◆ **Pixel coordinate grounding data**
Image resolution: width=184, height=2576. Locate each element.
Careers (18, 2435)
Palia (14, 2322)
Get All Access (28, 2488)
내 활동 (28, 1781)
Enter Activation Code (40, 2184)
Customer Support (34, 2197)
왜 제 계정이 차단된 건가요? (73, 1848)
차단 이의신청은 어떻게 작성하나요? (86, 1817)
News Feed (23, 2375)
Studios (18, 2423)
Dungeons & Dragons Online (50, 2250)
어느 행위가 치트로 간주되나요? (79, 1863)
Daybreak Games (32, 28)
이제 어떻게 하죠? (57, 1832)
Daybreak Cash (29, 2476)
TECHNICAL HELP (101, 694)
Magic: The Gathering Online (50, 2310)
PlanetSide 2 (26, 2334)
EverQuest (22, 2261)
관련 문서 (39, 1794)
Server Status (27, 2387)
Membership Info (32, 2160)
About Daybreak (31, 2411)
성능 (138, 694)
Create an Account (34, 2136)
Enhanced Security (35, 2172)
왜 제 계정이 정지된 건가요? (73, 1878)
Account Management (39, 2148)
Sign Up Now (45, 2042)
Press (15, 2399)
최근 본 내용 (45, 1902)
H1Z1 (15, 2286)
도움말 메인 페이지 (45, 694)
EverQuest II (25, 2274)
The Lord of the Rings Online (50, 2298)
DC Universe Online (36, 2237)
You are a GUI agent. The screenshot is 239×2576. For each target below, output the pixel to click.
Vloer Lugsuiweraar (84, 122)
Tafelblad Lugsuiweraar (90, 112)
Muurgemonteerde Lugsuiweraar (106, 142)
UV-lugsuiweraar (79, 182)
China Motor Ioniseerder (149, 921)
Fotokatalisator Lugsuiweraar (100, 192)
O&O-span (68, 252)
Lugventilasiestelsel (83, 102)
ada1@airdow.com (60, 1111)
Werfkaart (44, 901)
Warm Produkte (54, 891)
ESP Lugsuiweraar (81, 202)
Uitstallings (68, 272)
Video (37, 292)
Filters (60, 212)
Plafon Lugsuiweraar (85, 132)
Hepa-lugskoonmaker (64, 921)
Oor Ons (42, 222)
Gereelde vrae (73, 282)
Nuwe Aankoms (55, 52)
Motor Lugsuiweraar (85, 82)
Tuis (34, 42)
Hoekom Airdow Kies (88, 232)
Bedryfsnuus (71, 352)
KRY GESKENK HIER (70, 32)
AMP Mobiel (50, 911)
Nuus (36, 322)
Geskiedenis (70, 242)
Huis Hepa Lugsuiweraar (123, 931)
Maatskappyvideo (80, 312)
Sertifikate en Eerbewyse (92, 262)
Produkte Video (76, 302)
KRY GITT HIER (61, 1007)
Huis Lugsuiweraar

◆ **EXERCISE REQUIREMENTS**
Across all the entries, count the lines that contain the word "Online" and give the number by itself.

◆ **WRITTEN SOLUTION**
4